↓

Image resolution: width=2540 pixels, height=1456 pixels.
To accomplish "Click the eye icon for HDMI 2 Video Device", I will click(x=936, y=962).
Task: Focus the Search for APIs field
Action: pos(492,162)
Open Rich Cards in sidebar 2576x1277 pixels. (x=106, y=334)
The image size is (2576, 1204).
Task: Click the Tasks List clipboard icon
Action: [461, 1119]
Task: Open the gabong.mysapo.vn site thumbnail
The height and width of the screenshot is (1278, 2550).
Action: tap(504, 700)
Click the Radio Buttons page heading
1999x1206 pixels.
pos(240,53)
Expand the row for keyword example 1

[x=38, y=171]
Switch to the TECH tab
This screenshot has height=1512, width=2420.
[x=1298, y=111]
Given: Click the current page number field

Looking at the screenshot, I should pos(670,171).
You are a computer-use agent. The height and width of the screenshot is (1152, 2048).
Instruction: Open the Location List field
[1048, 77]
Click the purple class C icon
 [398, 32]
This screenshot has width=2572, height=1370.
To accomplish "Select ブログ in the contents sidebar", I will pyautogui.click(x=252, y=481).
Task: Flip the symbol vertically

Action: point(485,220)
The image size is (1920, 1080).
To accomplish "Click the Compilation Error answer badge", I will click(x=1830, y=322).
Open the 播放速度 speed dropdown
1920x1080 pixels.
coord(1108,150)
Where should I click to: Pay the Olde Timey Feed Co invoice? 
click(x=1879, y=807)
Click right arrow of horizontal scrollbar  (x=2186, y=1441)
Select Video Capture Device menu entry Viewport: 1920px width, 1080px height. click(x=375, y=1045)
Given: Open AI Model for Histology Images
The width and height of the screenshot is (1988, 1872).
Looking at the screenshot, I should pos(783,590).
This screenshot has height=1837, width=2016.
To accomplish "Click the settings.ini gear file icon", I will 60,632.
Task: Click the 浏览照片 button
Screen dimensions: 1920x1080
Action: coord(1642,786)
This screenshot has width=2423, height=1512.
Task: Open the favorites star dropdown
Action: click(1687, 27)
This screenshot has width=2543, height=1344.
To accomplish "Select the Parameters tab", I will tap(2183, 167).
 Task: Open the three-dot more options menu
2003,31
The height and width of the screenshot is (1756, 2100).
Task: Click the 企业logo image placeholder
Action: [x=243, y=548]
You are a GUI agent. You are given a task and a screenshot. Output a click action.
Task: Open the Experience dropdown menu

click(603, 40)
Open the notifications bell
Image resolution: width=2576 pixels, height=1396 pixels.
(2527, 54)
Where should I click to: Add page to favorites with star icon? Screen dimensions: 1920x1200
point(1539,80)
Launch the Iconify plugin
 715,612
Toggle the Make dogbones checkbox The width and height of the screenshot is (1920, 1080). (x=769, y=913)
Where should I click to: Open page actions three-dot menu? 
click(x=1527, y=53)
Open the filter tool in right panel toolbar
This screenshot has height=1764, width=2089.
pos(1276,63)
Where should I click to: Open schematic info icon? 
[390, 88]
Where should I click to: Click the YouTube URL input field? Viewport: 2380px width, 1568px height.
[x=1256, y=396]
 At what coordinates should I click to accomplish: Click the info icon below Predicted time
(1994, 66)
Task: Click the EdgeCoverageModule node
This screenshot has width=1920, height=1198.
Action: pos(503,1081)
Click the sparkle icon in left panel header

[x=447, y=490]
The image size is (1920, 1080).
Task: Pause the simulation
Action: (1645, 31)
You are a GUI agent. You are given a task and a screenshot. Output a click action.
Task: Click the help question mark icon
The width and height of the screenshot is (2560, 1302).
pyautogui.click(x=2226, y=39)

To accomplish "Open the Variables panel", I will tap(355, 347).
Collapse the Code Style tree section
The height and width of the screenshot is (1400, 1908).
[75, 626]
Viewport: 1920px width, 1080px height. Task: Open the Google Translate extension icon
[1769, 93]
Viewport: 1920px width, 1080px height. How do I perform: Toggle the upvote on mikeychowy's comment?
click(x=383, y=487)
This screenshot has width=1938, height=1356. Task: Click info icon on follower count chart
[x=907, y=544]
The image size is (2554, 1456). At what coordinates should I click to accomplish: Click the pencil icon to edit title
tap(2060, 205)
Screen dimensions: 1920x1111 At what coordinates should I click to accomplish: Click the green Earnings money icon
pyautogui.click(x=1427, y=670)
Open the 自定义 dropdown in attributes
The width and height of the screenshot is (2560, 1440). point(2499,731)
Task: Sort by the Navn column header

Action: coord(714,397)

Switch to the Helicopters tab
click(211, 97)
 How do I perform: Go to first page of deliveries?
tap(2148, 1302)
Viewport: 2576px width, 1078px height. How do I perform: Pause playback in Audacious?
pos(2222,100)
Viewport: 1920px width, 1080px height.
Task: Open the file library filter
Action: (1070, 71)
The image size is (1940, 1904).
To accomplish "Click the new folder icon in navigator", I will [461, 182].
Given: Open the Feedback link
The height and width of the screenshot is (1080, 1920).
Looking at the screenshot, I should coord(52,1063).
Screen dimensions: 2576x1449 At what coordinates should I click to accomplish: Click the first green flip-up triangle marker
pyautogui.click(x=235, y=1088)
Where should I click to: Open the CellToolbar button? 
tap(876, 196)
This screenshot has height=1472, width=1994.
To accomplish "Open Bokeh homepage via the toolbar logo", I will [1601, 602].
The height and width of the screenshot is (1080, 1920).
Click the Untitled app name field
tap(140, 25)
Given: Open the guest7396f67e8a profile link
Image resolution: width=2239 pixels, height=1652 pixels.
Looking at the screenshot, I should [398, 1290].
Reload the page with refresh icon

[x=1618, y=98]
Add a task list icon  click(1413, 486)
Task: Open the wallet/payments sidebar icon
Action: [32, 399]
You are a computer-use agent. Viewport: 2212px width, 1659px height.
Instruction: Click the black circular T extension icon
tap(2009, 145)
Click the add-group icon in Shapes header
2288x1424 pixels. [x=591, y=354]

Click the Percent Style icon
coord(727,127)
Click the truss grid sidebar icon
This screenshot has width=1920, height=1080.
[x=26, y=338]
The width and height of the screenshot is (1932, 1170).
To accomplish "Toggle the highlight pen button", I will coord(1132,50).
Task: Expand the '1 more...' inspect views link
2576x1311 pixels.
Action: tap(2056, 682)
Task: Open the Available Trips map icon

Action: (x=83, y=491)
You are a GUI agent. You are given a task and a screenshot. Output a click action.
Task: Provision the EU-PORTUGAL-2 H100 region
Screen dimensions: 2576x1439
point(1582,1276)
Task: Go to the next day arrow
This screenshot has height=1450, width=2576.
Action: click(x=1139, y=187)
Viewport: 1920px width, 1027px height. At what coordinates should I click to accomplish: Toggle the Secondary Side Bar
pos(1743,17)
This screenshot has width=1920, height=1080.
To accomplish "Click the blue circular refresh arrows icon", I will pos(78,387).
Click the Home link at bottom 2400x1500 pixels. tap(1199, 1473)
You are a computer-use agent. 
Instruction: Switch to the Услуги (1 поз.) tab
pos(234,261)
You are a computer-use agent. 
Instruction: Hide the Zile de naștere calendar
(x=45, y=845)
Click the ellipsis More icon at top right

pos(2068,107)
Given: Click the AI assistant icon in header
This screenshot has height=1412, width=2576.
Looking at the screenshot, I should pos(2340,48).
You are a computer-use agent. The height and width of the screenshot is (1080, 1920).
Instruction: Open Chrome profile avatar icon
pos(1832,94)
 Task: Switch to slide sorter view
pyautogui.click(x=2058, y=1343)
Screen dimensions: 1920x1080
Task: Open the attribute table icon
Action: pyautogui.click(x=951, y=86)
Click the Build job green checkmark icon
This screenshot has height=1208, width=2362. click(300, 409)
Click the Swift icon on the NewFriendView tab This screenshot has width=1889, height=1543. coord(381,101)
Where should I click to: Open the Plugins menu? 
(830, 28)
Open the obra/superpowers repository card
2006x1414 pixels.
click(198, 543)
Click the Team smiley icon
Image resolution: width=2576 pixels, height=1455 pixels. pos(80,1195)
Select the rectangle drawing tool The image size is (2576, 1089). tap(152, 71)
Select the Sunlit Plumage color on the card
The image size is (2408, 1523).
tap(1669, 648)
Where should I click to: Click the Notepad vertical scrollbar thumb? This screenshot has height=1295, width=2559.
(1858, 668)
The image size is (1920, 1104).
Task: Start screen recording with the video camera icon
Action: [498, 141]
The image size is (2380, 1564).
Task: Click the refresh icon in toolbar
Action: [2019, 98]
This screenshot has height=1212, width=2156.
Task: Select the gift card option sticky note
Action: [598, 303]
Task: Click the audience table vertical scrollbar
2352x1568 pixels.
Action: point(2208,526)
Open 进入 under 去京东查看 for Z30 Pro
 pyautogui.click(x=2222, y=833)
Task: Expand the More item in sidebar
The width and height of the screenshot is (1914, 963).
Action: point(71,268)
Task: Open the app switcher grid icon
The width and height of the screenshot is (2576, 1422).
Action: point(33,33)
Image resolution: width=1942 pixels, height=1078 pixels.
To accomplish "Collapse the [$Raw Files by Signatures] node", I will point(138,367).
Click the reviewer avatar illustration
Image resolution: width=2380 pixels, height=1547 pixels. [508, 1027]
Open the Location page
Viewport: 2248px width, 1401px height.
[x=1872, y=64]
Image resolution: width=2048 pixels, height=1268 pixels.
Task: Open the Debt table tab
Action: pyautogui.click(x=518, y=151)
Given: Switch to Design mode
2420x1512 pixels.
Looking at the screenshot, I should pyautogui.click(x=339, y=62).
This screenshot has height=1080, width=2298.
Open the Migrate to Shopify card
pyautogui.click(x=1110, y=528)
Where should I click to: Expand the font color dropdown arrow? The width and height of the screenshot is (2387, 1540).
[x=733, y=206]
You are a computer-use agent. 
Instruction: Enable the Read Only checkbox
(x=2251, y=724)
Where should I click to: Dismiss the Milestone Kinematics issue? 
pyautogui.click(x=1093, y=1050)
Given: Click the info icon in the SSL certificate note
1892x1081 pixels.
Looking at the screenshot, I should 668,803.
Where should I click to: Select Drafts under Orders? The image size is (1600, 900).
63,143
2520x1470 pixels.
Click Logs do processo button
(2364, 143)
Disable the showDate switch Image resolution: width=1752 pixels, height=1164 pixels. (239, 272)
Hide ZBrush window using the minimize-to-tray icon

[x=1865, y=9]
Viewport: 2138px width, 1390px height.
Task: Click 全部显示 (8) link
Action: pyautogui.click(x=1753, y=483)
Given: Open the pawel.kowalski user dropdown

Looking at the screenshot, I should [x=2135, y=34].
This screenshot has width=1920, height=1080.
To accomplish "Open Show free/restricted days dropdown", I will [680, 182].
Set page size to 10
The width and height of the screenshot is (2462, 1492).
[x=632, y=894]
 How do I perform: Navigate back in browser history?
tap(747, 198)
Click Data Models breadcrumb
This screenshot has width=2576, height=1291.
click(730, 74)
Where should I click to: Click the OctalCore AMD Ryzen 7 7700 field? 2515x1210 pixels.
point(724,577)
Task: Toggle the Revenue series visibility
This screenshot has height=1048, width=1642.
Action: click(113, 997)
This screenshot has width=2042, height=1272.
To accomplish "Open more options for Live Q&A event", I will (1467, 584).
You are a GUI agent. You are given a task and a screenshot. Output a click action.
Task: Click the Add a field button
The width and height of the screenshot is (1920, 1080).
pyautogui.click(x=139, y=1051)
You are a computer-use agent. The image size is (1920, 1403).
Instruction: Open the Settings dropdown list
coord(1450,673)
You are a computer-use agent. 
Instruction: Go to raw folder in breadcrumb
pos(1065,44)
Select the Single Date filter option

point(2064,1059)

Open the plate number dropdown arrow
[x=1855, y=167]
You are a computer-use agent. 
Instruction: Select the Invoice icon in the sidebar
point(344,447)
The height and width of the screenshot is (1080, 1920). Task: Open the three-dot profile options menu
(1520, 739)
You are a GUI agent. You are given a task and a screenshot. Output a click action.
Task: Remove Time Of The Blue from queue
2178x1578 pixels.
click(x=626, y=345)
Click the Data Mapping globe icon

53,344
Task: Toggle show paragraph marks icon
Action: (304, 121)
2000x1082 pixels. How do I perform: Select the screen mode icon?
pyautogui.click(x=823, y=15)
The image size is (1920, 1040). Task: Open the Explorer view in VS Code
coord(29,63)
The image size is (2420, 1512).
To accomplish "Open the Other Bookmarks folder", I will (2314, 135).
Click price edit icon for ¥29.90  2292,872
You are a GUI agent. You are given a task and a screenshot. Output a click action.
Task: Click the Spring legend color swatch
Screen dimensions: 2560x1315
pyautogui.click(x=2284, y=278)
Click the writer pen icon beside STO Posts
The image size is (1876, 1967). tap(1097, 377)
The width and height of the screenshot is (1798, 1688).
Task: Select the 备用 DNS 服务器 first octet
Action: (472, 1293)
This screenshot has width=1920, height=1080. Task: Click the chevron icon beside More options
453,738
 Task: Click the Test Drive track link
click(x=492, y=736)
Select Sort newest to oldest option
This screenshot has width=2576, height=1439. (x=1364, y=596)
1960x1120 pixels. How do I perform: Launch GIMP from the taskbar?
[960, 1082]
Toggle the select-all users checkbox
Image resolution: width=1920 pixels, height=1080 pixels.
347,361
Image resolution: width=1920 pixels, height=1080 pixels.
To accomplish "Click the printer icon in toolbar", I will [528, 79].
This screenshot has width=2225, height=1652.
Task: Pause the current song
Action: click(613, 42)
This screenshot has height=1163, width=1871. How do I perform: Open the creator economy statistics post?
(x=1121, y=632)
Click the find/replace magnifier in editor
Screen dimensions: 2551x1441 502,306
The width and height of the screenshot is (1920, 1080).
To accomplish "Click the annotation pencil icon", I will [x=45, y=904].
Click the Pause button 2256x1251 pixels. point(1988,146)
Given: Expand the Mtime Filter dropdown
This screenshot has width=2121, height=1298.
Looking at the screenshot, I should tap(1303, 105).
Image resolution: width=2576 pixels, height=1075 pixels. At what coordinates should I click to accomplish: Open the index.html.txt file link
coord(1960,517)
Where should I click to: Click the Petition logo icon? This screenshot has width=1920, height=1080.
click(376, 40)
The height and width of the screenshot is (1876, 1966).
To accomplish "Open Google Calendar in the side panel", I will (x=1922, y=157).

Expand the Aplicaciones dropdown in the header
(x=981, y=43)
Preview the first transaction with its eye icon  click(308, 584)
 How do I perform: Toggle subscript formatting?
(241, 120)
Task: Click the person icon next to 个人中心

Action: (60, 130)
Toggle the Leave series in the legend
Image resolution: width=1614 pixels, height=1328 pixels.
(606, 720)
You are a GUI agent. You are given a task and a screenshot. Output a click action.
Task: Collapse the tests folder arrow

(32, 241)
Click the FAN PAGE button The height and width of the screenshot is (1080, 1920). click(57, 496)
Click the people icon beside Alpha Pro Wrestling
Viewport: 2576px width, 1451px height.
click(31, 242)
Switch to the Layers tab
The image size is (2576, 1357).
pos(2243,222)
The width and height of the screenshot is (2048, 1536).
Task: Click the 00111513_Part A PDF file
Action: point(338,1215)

↑

- _REQUIRED ACTION_: Figure out how many lines above hold "node", then give that number alone.

- _SOLUTION TO THIS EXERCISE_: 2